Gather every line of the data below that contains the string "size", and list those lines unchanged.

::: Dataset excerpts

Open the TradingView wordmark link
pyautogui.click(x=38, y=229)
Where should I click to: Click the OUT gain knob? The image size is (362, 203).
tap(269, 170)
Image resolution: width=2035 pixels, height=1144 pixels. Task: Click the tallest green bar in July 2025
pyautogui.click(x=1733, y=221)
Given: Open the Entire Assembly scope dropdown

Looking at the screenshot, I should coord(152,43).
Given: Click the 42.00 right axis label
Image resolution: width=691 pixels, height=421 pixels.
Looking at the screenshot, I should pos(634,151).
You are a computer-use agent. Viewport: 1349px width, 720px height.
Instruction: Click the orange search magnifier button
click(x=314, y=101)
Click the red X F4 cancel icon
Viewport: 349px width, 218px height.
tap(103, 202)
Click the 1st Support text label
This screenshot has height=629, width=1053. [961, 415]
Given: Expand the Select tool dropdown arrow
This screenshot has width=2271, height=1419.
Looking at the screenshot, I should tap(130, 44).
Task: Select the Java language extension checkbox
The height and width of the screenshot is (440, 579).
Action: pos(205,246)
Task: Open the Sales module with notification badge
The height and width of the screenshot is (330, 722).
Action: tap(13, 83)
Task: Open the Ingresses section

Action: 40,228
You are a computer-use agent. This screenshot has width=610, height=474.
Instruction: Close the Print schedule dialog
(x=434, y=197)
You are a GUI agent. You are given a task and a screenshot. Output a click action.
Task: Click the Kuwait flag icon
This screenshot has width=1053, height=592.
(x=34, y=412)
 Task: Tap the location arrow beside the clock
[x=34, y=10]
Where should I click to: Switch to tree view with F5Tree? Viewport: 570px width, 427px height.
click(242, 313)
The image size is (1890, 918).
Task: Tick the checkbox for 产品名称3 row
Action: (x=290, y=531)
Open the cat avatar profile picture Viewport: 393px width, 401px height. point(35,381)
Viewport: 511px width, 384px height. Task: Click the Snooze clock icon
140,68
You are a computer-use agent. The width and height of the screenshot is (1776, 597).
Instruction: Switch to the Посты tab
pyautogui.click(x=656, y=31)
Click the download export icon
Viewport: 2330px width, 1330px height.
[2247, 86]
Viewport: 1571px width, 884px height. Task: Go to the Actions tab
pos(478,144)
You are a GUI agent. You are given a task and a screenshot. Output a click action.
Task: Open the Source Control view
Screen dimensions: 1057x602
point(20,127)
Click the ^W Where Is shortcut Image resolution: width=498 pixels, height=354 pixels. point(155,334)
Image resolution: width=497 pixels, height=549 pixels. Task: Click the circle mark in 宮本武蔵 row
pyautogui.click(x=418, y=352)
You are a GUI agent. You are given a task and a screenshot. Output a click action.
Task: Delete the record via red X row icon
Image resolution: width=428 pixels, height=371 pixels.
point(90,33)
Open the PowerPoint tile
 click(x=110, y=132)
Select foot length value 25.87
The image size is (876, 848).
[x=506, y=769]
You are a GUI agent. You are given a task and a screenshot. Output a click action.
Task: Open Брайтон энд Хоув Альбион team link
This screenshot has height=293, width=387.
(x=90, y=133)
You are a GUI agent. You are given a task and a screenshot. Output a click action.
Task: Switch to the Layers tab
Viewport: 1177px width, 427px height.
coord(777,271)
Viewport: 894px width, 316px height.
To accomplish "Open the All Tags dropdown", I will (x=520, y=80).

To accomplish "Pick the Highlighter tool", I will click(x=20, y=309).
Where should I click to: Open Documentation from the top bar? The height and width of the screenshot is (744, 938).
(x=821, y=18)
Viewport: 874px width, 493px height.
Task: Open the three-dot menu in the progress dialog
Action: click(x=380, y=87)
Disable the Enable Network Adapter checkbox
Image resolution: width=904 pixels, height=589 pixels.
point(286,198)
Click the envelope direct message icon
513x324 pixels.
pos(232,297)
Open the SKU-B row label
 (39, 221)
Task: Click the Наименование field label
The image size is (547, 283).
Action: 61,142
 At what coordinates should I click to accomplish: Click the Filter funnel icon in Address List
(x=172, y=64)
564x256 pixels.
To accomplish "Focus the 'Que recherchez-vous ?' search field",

::::::

Completed task:
Where should I click to: Click the OUT gain knob? The image size is (362, 203).
The image size is (1890, 918).
The image size is (876, 848).
The image size is (547, 283).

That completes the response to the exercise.